Suppose that $X$ is a compact Hausdorff space and let $\{x_1,\ldots,x_n\}$ be a finite collection of points in $X$. It it possible to find open neighbourhoods $U_i$ of $x_i$ such that such that $x_j \notin \overline{U_i}$ for all $j \ne i$ and $\overline{U_i} \cap \overline{U_j} = \varnothing$ for all $i \ne j$? If not what extra separation axioms are needed?
I know for example that $X$ being compact Hausdorff implies that $X$ is normal, but that doesn't seem strong enough.
On
Thanks to Kavi for the hint! It made me realise what I was missing.
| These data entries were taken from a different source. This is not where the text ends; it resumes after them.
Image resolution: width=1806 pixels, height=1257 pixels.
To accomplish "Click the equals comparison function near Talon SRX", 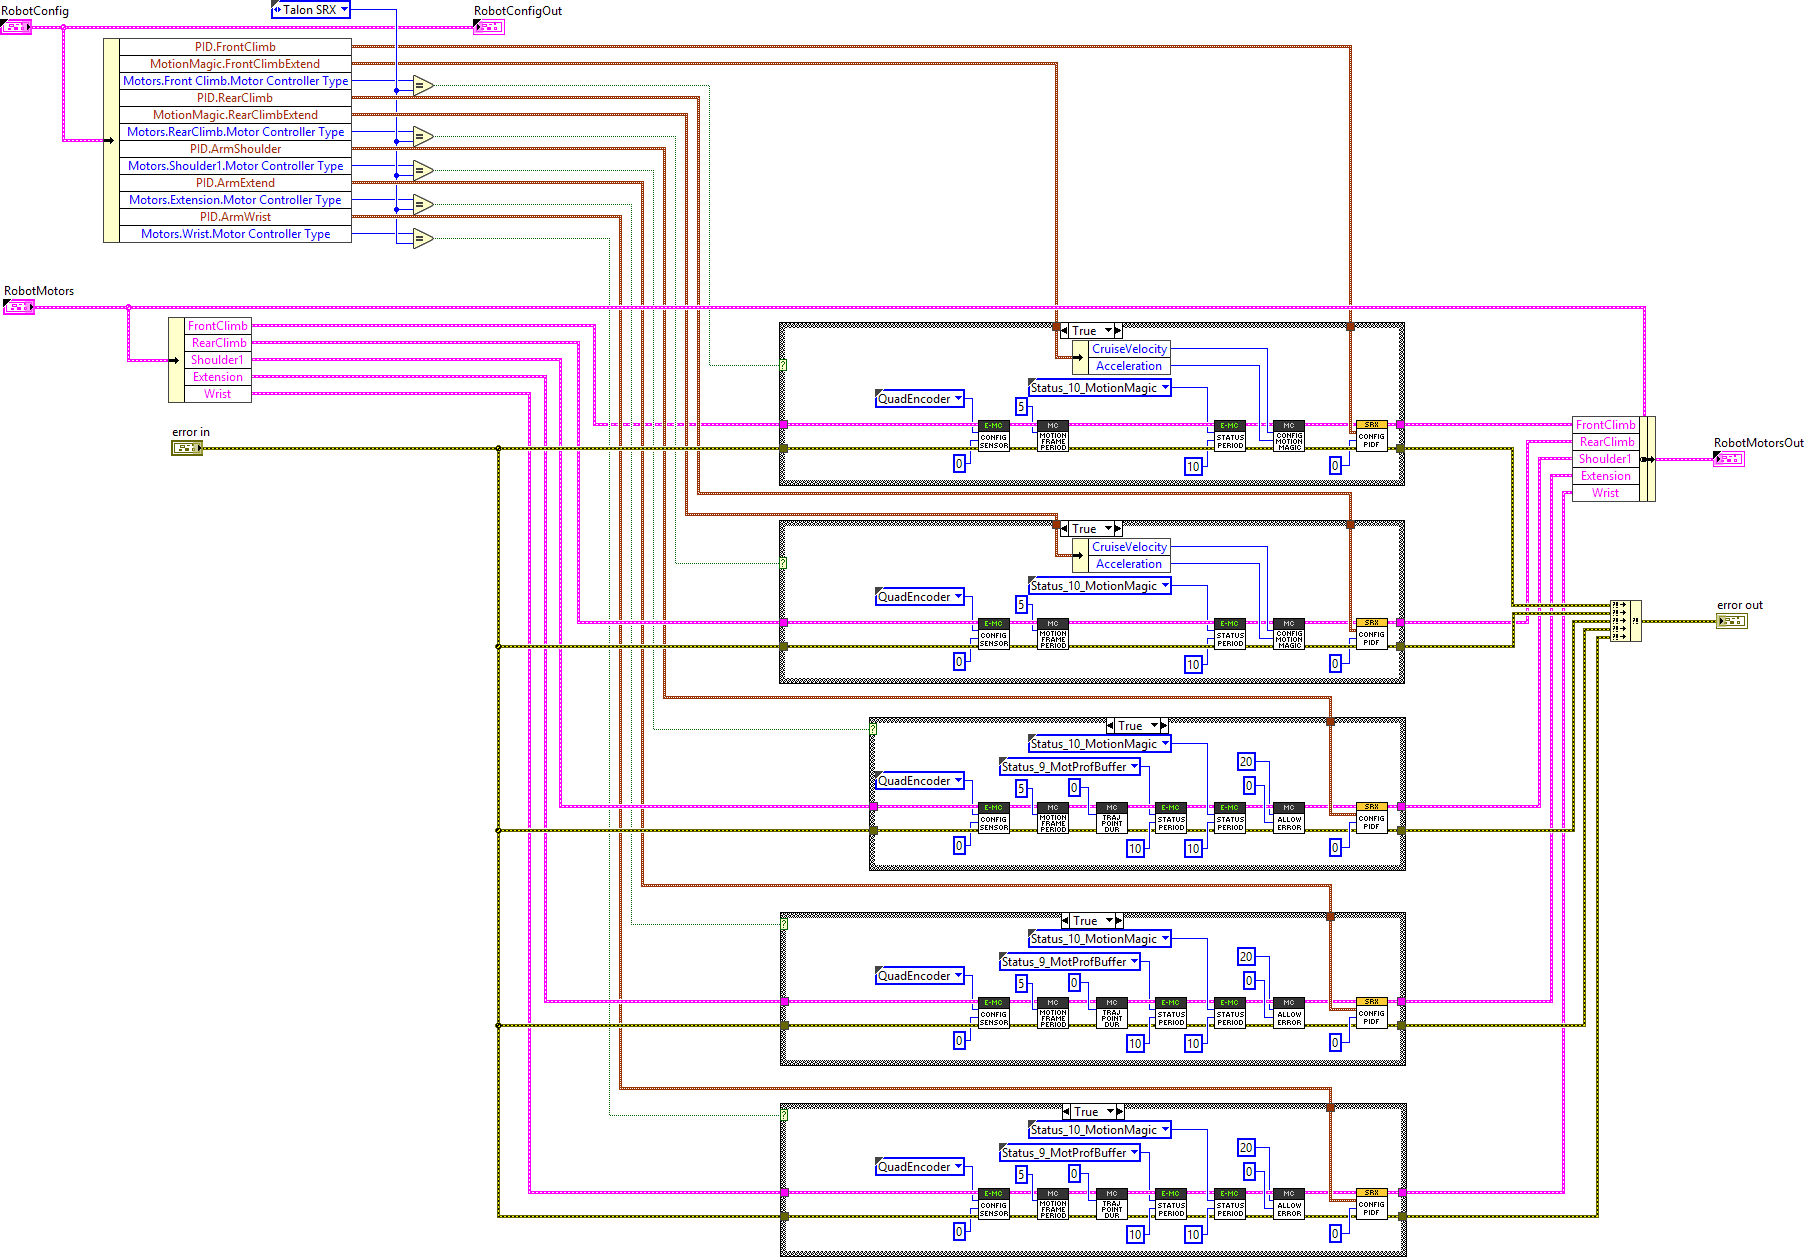I will tap(421, 86).
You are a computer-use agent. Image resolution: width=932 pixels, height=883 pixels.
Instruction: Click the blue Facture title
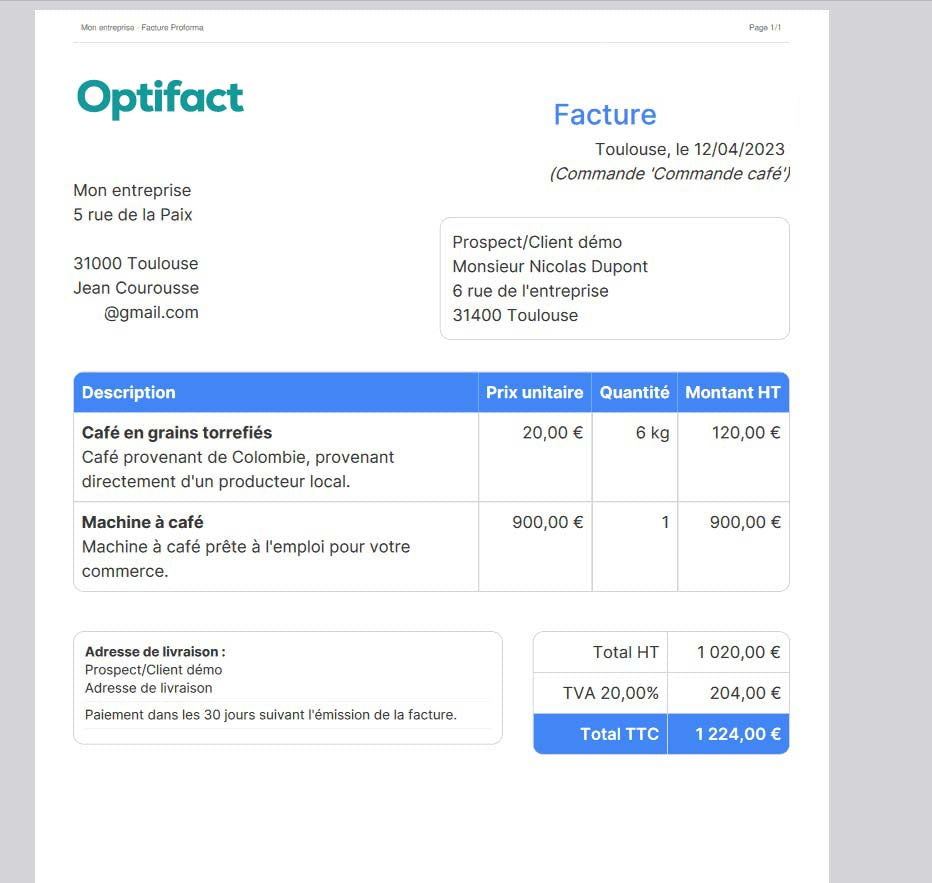point(604,115)
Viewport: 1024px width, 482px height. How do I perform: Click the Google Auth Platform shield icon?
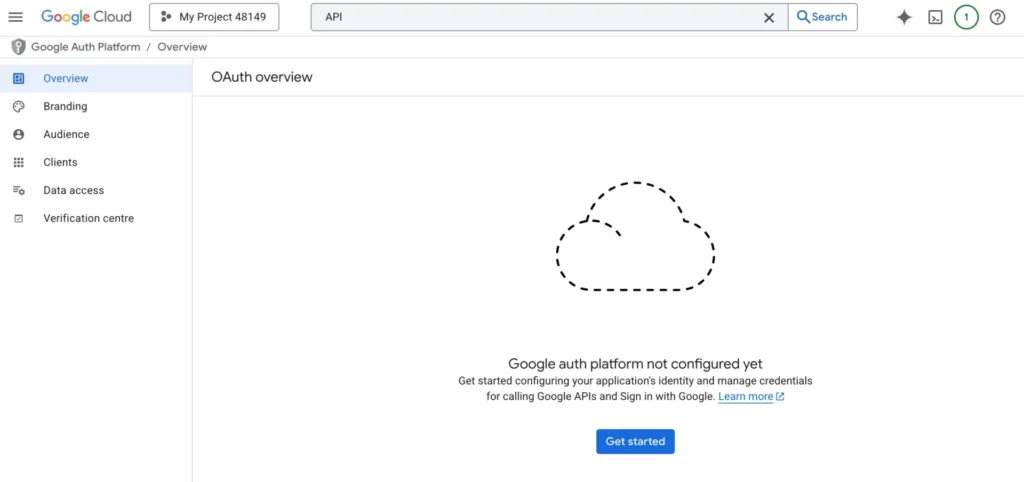click(18, 47)
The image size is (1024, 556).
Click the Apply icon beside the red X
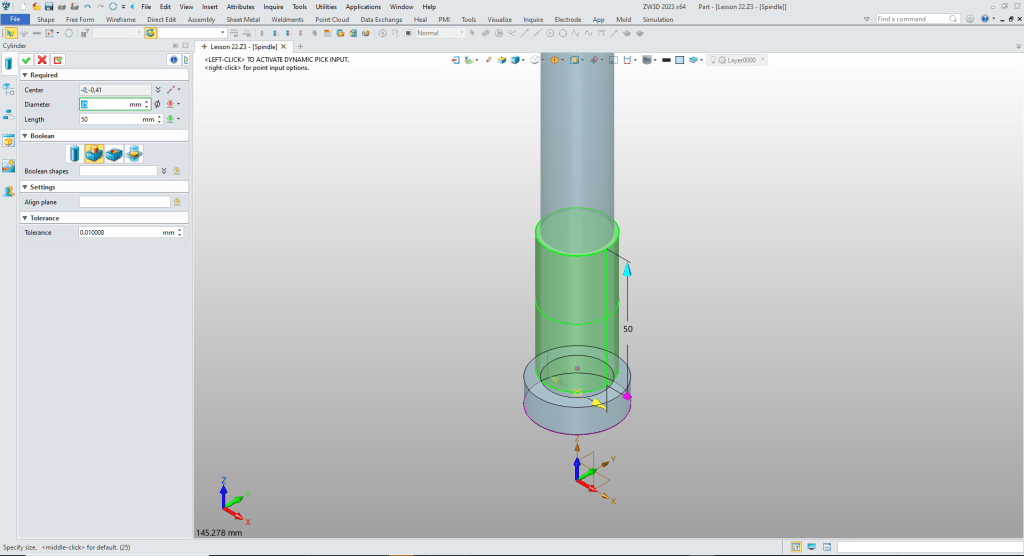[x=58, y=60]
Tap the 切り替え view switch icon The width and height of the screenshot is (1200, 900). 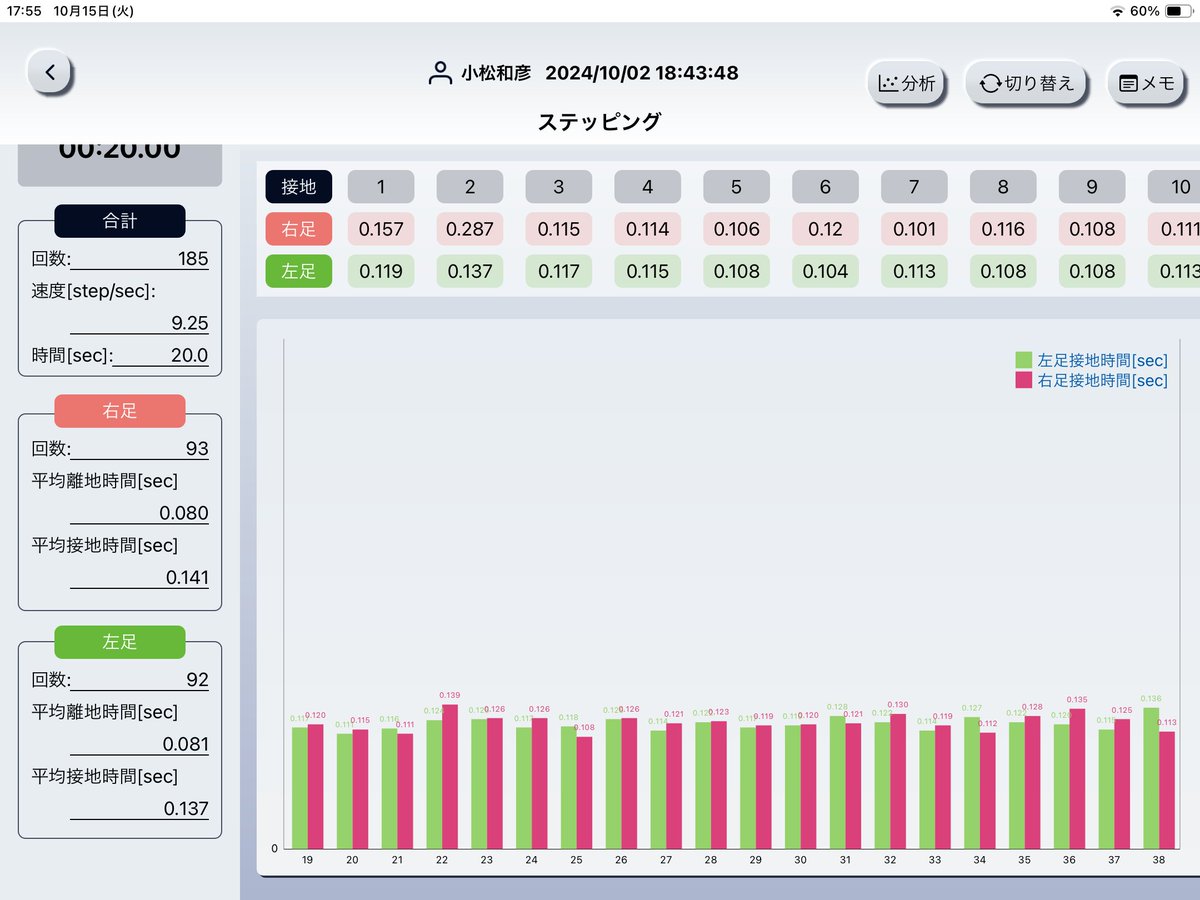coord(1026,84)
Here's a rough outline of the answer for completion.
Use regularity of $X$ to obtain disjoint open sets $U$ and $V$ such that $x_1 \in U$ and $\{x_2, \ldots, x_n\} \subseteq V$. Then $U \subseteq V^c$ so that $\overline{U} \subseteq V^c$. In particular, $\overline{U} \cap V = \varnothing$. Now use normality of $X$ to obtain disjoint open neighbourhoods $W$ of $\overline{U}$ and $Y$ of $\{x_2, \ldots, x_n\}$. Then $Y \subseteq W^c$ so that $\overline Y \subseteq W^c \subseteq \overline{U}^c$. Hence, $\overline{Y} \cap \overline{U} = \varnothing$. A similar process can be undertaken to separate off the other points.
On
You can use Hausdorffness to separate the $x_i$ into pairwise disjoint $U_i$ such that $x_i \in U_i$, $i=1,\ldots,n$ (this follows by a simple induction on $n$ that this can be done in any Hausdorff space) and then regularity to find $x_i \in V_i \subseteq U_i$, $V_i$ open, with $\overline{V_i} \subseteq U_i$. No normality is needed, just Hausdorffness and regularity. And compact Hausdorff spaces are regular.
Hint: use the fact that compact Hausdorff spaces are normal and regular.